National Woman's Party

The National Woman's Party, a nonpartisan group devoted to equal rights for women, grew out of the National American Woman Suffrage Association in 1913. Alice Paul, the group's charismatic founder, organized militant public demonstrations on behalf of a federal amendment to grant women the right to vote. Taking at first the name "Congressional Union," a small group of predominantly young, white, middle- and upper-class women took to the streets to demand suffrage and, during the First World War, outraged the authorities, the public, and mainstream suffragists by picketing the White House and, when arrested, going on hunger strikes.

After the suffrage victory, the Woman's Party turned its attention to what it saw as the next step toward equality: the Equal Rights Amendment, first introduced into Congress in 1923. This single-issue focus alienated African American women, working-class women, and socialist women who had rallied to the cause of militant suffragism in the last years of the struggle.

Because the ERA threatened to eliminate the special labor legislation that reformers hoped would protect vulnerable working women, the amendment found little support. Liberals and labor leaders feared that "equality" would mean further exploitation, and they accused the Woman's Party of callousness toward women working in industrial jobs.

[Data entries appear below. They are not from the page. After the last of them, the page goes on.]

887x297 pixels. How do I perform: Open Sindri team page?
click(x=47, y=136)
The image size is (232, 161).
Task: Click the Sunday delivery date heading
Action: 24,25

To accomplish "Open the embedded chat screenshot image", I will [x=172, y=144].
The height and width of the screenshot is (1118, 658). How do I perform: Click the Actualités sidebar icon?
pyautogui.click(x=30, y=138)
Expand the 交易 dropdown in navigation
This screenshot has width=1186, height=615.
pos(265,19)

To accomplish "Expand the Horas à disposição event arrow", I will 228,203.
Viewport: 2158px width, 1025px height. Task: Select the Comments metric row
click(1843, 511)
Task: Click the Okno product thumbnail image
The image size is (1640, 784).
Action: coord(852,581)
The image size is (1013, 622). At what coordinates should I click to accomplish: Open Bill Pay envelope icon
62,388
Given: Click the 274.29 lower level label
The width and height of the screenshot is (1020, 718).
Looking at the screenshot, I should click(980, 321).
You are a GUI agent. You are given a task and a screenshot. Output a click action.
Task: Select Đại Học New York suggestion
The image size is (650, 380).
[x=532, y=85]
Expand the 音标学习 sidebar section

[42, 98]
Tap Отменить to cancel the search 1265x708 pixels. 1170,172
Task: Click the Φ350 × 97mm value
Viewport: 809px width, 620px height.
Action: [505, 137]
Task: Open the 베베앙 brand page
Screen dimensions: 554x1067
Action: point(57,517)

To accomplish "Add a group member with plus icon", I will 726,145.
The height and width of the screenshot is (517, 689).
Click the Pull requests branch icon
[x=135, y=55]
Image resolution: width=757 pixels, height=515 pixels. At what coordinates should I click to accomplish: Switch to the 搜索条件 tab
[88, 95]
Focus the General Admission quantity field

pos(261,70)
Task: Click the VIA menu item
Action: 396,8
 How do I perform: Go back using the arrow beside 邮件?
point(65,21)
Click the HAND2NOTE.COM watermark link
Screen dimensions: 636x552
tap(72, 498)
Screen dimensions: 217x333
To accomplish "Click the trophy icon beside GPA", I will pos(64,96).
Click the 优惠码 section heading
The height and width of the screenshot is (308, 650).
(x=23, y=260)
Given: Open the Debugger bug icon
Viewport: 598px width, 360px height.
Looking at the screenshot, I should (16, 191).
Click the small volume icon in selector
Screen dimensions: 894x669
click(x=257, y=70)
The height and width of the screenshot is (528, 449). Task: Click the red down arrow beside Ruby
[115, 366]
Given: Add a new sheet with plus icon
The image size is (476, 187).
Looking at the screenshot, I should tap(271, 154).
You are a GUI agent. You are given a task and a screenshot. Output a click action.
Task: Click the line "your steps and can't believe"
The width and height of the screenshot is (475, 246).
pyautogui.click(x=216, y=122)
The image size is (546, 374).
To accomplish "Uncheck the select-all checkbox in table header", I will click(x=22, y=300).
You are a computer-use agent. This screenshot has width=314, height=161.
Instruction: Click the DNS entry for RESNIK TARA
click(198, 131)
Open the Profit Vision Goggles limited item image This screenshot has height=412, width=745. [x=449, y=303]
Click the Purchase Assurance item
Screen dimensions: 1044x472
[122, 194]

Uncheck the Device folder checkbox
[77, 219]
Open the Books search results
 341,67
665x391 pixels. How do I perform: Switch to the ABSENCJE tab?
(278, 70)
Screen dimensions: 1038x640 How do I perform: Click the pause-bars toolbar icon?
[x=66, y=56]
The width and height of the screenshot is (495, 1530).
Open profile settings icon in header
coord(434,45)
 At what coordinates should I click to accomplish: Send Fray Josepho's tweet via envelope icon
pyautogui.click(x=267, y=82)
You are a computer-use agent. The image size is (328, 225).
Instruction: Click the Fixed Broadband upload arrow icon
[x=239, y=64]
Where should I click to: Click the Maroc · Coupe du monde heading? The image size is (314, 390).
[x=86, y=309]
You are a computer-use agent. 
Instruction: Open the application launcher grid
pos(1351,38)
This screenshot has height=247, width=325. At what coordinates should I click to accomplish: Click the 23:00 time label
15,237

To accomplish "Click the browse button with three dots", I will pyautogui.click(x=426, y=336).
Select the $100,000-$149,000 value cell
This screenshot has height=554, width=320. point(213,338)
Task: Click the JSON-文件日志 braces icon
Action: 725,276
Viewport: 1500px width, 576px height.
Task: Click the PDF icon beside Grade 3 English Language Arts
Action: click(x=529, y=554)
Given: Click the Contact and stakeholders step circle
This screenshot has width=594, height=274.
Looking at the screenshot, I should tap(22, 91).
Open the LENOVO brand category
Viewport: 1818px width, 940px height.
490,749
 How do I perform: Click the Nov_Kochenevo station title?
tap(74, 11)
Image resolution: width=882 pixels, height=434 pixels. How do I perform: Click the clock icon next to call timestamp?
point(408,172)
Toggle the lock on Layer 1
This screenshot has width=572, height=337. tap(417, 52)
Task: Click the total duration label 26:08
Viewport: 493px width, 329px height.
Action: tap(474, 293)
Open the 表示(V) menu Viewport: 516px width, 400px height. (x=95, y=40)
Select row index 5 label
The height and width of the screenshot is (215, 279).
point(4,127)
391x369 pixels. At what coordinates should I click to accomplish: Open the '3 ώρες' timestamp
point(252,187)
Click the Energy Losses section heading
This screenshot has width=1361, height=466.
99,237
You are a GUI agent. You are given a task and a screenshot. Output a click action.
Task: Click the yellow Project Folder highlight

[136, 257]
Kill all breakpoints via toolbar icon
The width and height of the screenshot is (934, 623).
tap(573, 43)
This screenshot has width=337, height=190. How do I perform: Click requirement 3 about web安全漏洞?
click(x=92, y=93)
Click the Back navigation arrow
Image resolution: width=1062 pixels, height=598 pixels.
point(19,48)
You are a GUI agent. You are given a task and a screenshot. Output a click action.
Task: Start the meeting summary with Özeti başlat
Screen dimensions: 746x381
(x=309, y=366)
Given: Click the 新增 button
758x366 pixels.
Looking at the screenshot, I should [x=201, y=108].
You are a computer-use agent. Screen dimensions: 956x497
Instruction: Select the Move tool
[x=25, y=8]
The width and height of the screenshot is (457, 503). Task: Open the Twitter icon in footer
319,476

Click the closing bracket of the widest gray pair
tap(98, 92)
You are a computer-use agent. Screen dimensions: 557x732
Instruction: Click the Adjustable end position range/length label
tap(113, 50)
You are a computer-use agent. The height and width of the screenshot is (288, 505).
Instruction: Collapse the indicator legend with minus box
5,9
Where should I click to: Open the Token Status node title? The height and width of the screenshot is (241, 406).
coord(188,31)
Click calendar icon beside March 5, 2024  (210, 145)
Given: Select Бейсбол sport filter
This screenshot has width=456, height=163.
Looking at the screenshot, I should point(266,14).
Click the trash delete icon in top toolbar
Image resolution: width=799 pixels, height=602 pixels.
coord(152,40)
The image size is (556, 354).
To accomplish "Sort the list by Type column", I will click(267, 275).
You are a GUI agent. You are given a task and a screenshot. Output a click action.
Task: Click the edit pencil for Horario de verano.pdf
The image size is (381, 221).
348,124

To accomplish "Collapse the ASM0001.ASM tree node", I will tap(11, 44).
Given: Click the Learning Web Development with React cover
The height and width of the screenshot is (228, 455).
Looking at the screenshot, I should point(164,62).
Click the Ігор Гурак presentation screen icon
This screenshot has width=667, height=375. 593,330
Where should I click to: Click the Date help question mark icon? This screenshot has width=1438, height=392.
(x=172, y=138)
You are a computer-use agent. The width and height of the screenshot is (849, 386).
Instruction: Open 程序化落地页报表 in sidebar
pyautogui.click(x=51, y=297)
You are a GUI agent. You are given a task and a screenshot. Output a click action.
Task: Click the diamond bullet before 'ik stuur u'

After 1920 membership dropped off and the Woman's Party remained a small, exclusive group that attracted little new blood, although its aging members continued to carry the banner of feminism. In the 1970s, as legislative gains made the conflict over special labor legislation increasingly moot, a more progressive women's movement took up the ERA as a central goal. The National Woman's Party, headquartered in Washington, D.C., lives on as a remnant of earlier struggles and continues to work solely for women's equality.